[Start PASSAGE GIVEN]
Home THOMAS M. SMITH vs. ABINGTON SAVINGS BANK.

171 Mass. 178

March 16, 1898 - May 19, 1898

Suffolk County

Present: FIELD, C. J., ALLEN, HOLMES, KNOWLTON, & LATHROP, JJ.

Covenant against Encumbrances— Sewer Assessment— Validity of Laying out of Sewer — Evidence.

Upon the trial of an action on a covenant in a deed of land against encumbrances except "the taxes assessed for the year 1893," evidence offered by the defendant that the written contract of sale in pursuance of which the deed was given stated that a good and clear title should be given except the taxes assessed on May 1, 1893, was properly excluded.

When in proving the laying out of a sewer in a town it becomes necessary to show that the town voted to adopt a plan and system of sewerage made by a civil engineer, it is competent, after the town clerk has testified that he cannot find the report among his records, to admit a letter, produced from other custody, signed by the engineer, addressed to one of the committee of the town, and proposing a system of sewerage which the town clerk testifies he has no doubt was the report adopted.
[End PASSAGE GIVEN]
*THE TASKS:*
1/ Using the case report, decide whether each statement agrees with it: (a) the covenant in the deed excepted the taxes assessed for the year 1893; (b) the defendant's evidence about the written contract of sale was admitted; (c) the town clerk found the engineer's report among his records. Give yes or no for each, with the deciding words quoted.
2/ Echo the stretch of the case report from "Upon the trial" through "the report adopted.".
[Start INFORMATION GIVEN]
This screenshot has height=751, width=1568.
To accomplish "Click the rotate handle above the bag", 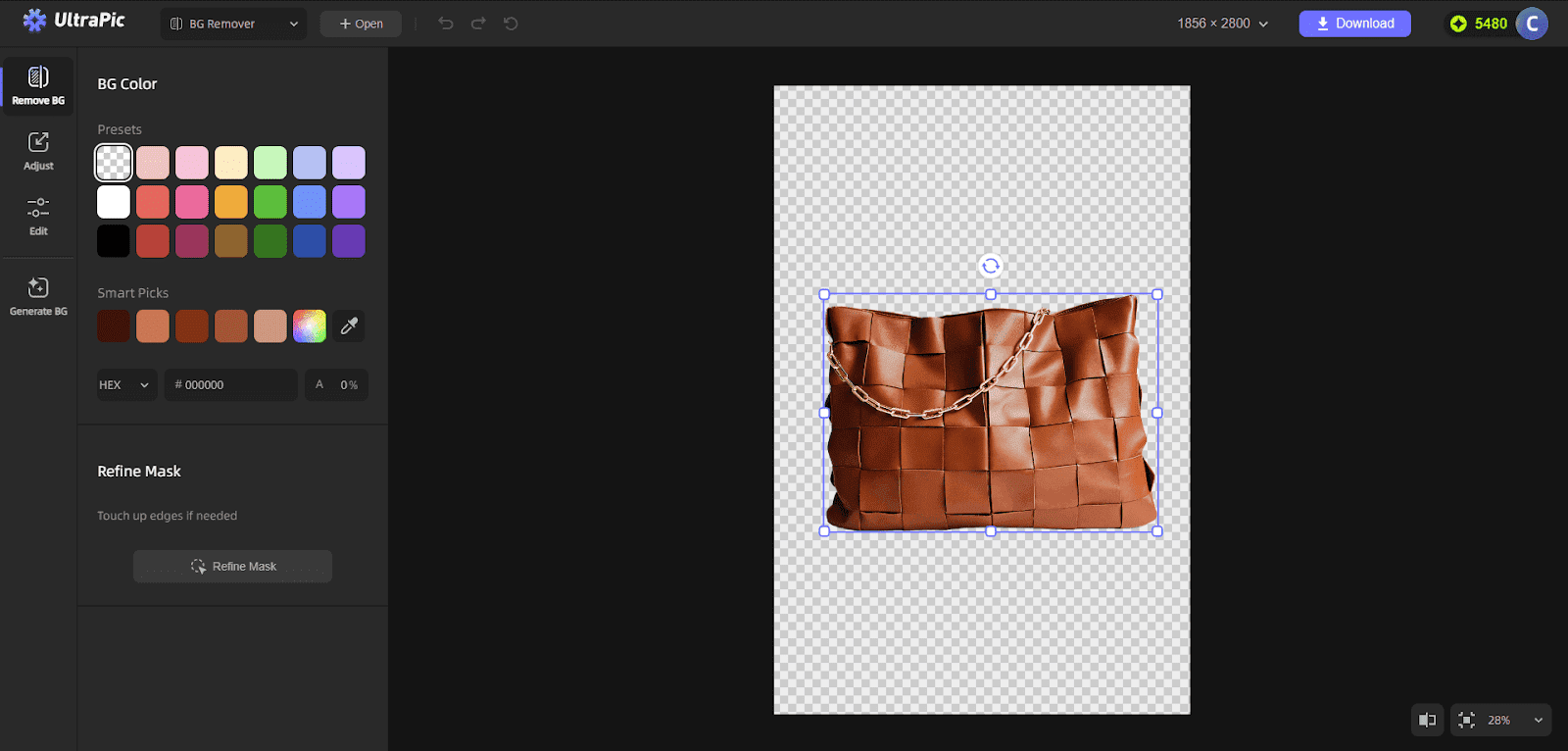I will click(x=991, y=266).
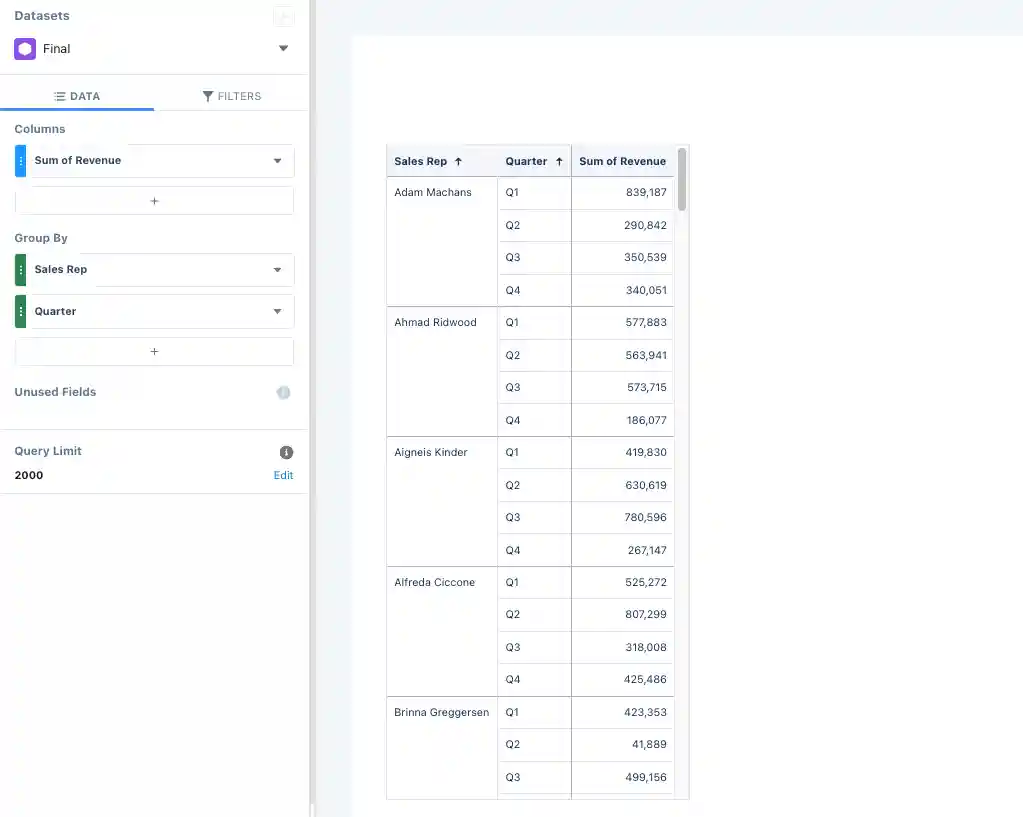
Task: Click the Quarter column sort arrow
Action: 559,161
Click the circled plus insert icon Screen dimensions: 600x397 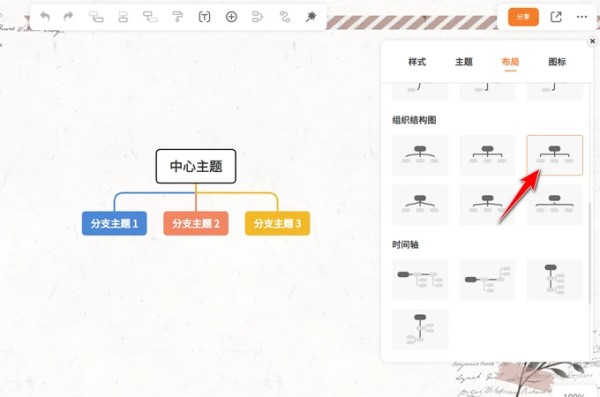pyautogui.click(x=232, y=17)
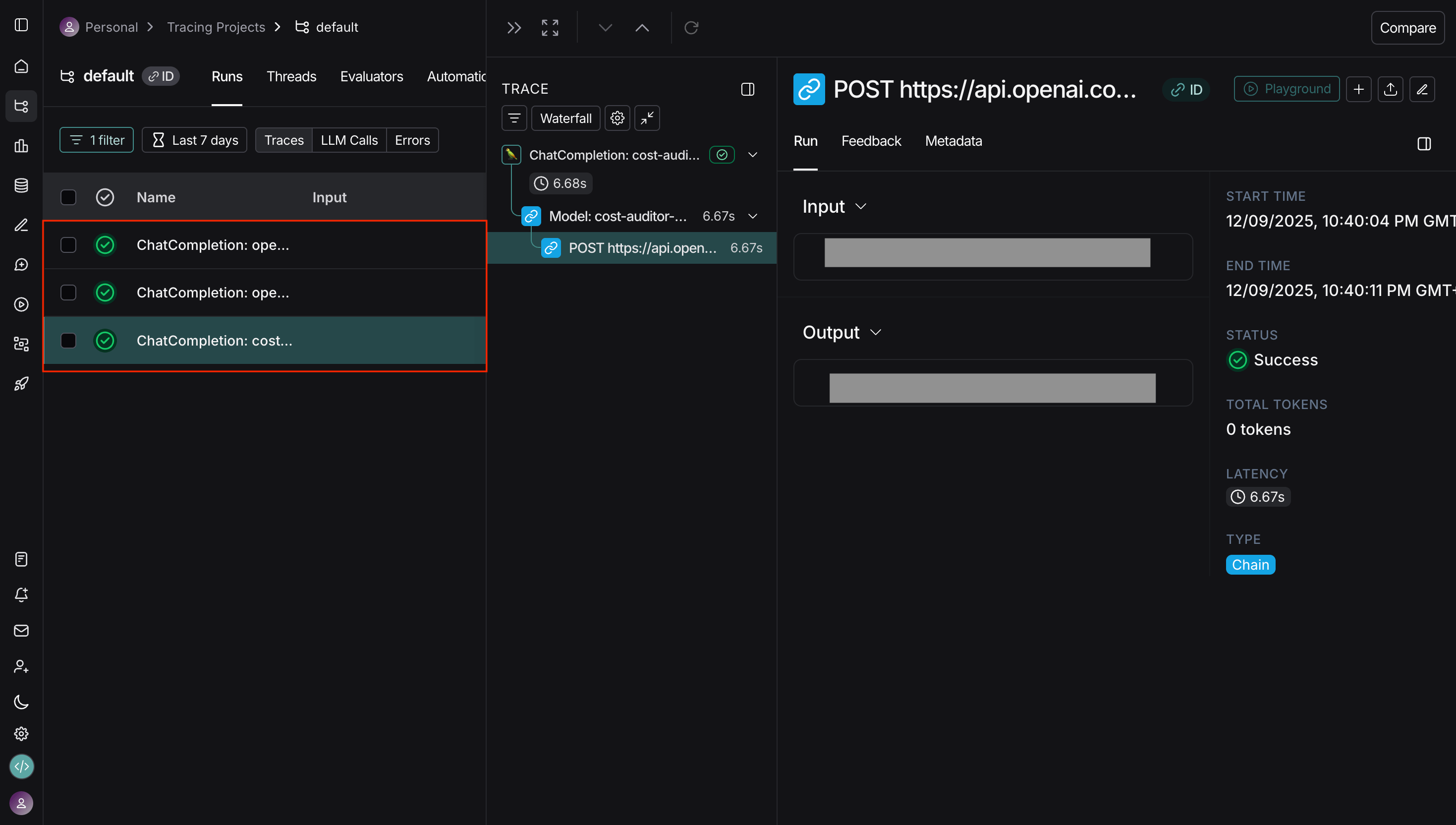
Task: Check the first ChatCompletion: ope row checkbox
Action: tap(68, 245)
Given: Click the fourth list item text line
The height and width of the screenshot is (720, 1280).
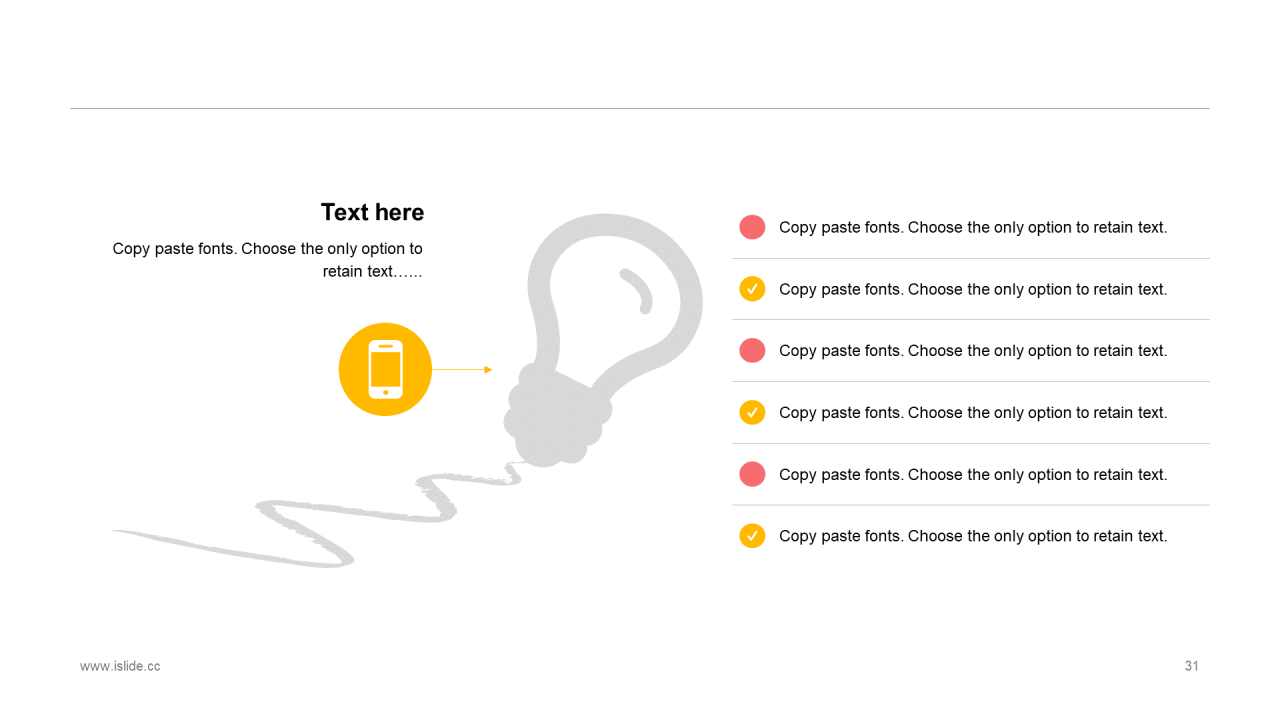Looking at the screenshot, I should (973, 412).
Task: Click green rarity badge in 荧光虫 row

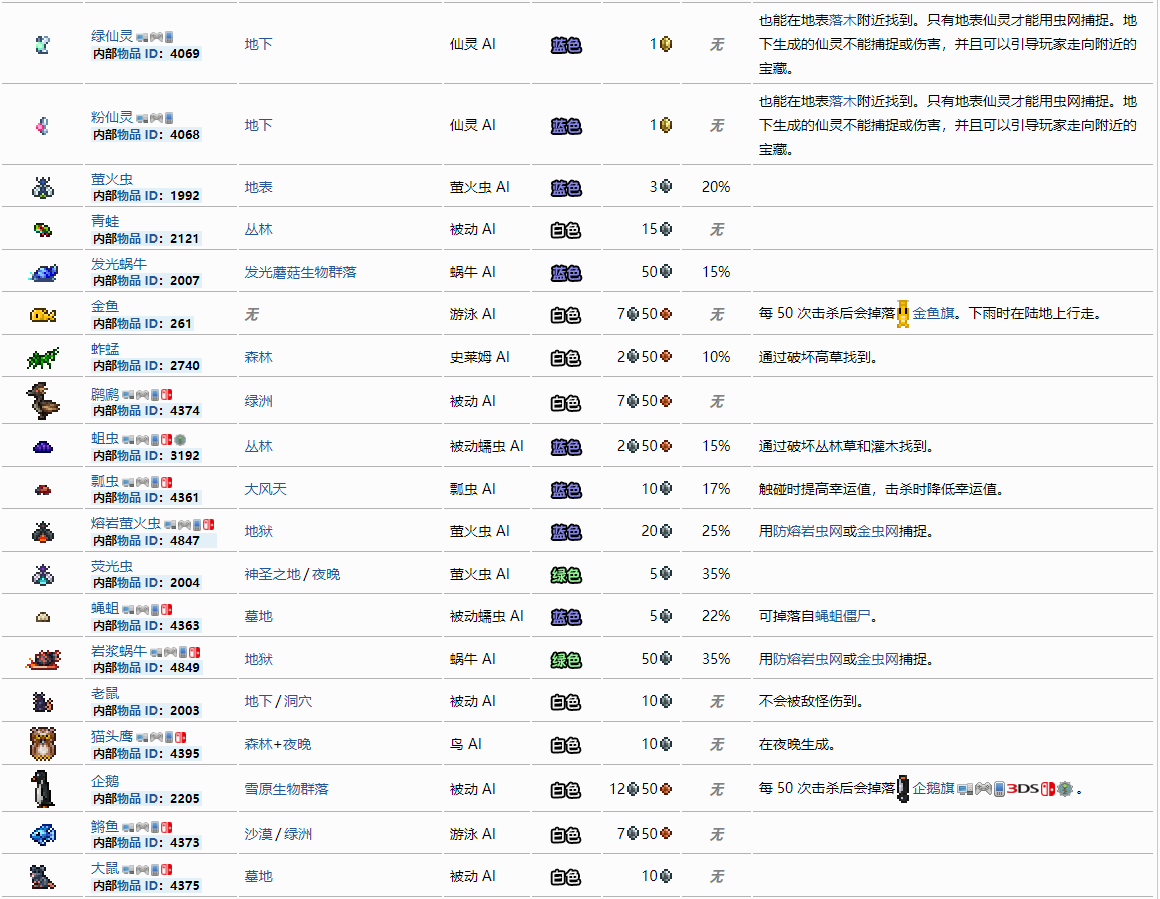Action: (566, 575)
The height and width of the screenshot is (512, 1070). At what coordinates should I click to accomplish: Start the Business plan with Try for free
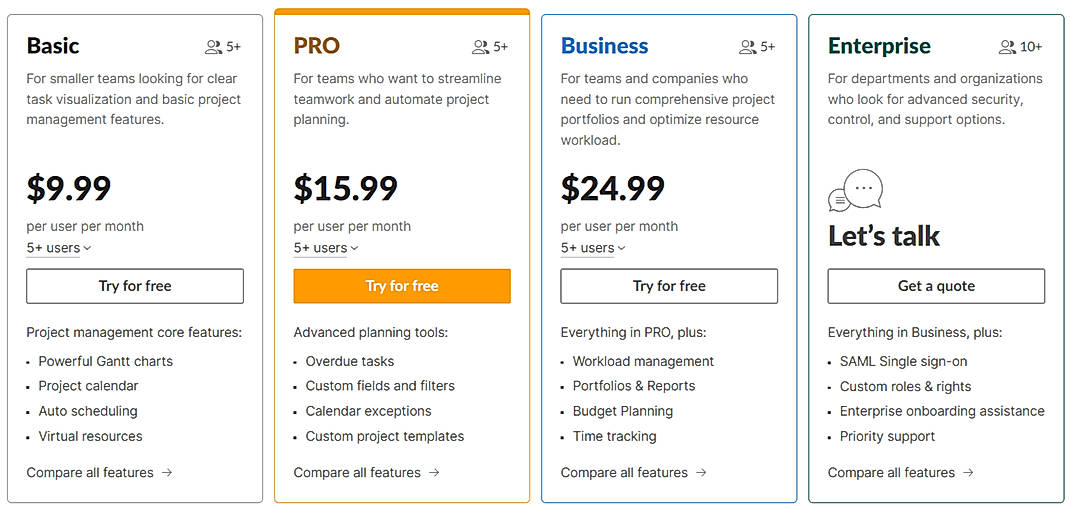pos(669,286)
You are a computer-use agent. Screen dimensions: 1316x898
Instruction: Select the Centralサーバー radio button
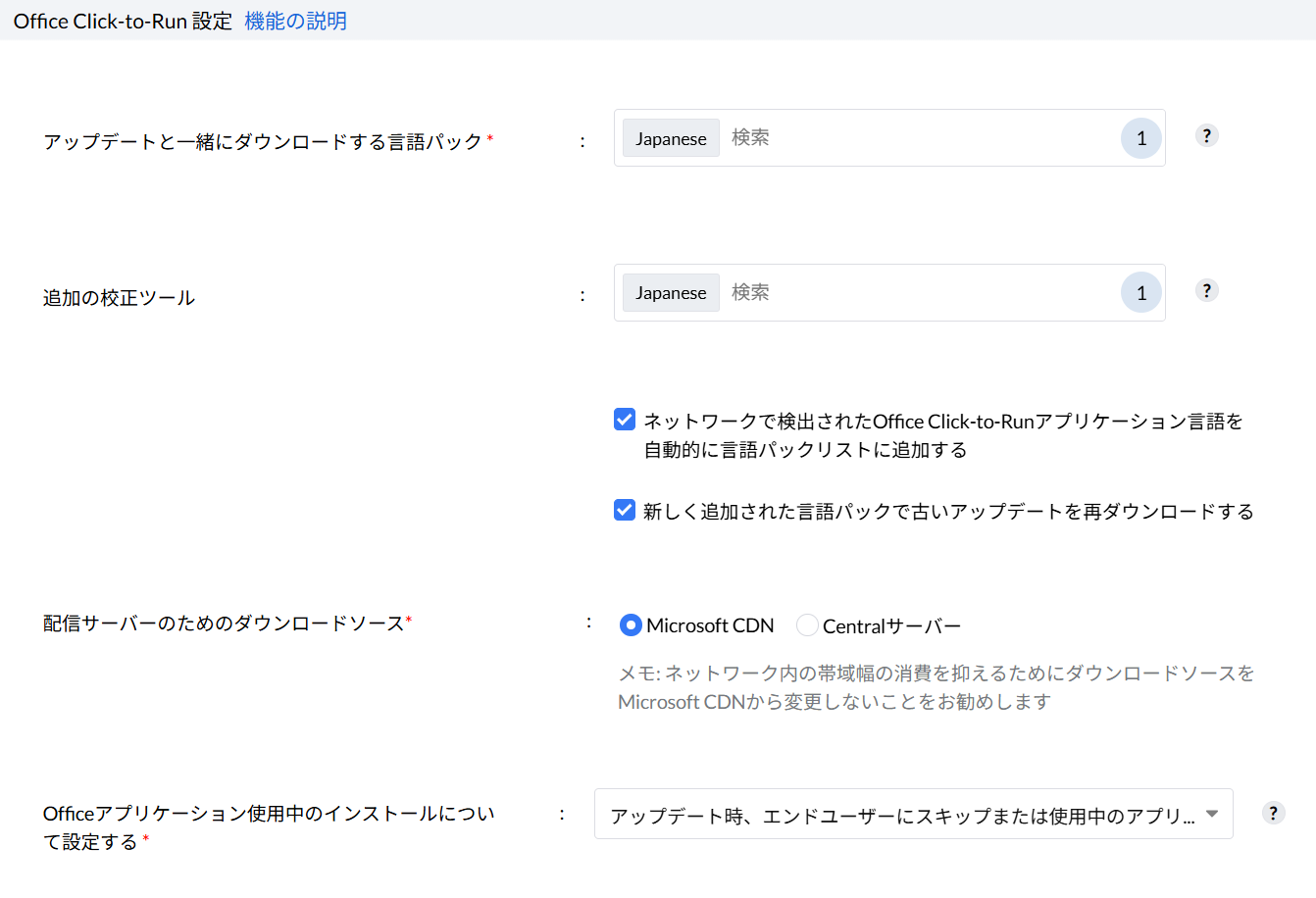[x=807, y=625]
[End INFORMATION GIVEN]
*SOLUTIONS PER TASK:*
1/
(a) Yes: "except "the taxes assessed for the year 1893,""
(b) No: "was properly excluded"
(c) No: "he cannot find the report among his records"

2/
Upon the trial of an action on a covenant in a deed of land against encumbrances except "the taxes assessed for the year 1893," evidence offered by the defendant that the written contract of sale in pursuance of which the deed was given stated that a good and clear title should be given except the taxes assessed on May 1, 1893, was properly excluded.

When in proving the laying out of a sewer in a town it becomes necessary to show that the town voted to adopt a plan and system of sewerage made by a civil engineer, it is competent, after the town clerk has testified that he cannot find the report among his records, to admit a letter, produced from other custody, signed by the engineer, addressed to one of the committee of the town, and proposing a system of sewerage which the town clerk testifies he has no doubt was the report adopted.